Un chercheur dénonce la gabegie de la vidéosurveillance

Publié le 26 avril 2018 à 10h27 - par

Gaspillage d’argent public, inutilité contre la délinquance, mauvaise utilisation des moyens financiers consacrés à la sécurité… La vidéosurveillance de la voie publique n’aurait pas l’efficacité qu’on lui prête.

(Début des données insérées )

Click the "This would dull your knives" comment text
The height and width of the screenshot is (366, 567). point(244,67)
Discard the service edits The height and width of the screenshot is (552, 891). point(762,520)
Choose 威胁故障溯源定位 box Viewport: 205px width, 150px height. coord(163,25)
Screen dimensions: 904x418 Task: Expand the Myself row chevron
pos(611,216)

Un chercheur dénonce la gabegie de la vidéosurveillance

Quelque 3 500 villes, y compris de toutes petites communes qui ne connaissent aucun problème de sécurité, sont aujourd’hui équipées en caméras. Or, la vidéosurveillance de la voie publique n’aurait pas l’efficacité qu’on lui prête, dénonce Laurent Mucchielli, directeur de recherche au CNRS (laboratoire Méditerranéen de sociologie) dans le livre « Vous êtes filmés. Enquête sur le bluff de la vidéosurveillance », paru en mars aux Éditions Armand Colin. L’auteur a étudié des centaines de documents et enquêté plusieurs mois, entre 2012 et 2016, dans trois villes emblématiques du Sud qu’il décrit sans les nommer : l’une de 8 000 habitants, l’autre de 19 000 habitants, ainsi qu’à Marseille qu’il appelle Méga City (860 000 habitants). Bilan : des dispositifs onéreux et peu utiles, qui ne seront jamais des outils importants de lutte contre la délinquance et encore moins contre le terrorisme.

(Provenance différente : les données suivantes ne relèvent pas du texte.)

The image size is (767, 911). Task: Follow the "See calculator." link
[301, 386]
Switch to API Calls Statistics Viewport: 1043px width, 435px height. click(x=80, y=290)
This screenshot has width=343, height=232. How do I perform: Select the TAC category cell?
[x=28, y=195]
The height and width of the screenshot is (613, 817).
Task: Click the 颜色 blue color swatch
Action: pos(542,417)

Depuis que la politique de déploiement de la vidéosurveillance a été décidé en 2007 par Nicolas Sarkozy, et poursuivie par François Hollande qui ne l’a « jamais remise en question », elle aurait coûté aux finances publiques plusieurs milliards d’euros, en additionnant les différents budgets : État, départements, communes et désormais régions. Entre 2007 et 2013, l’État a investi 150 millions, notamment par l’intermédiaire du Fonds interministériel pour la prévention de la délinquance (FIPD), et les collectivités au moins autant. Le tout pour une efficacité qui ne semble pas prouvée, selon l’auteur qui évoque une « véritable gabegie », un « écran de fumée », ainsi qu’une aubaine pour les fabricants de matériel constitués en lobby.

De plus, dans des villes qui manquent de moyens pour répondre aux demandes de sécurité de la population, la vidéosurveillance mobilise du personnel qui pourrait être employé sur le terrain : policiers, gendarmes, magistrats, travailleurs sociaux… Au détriment de la prévention, dont « personne ne se préoccupe plus vraiment ». Sans compter que les agents du centre de surveillance urbaine (CSU) n’ont souvent pas la formation adéquate.

Les rapports de la Cour des comptes et des chambres régionales des comptes et les registres de la police et de la gendarmerie, montrent que la vidéosurveillance est inefficace pour lutter contre la délinquance, précise Laurent Mucchielli. Elle aide surtout à trouver, après coup, des éléments de preuve pour contribuer aux enquêtes sur des infractions de délinquance de voie publique. Avec un résultat compris entre 1 et 2 % du total de ces enquêtes. De surcroît, même si une image contribue à l’élucidation policière, elle n’est pas automatiquement décisive dans le traitement judiciaire de l’affaire.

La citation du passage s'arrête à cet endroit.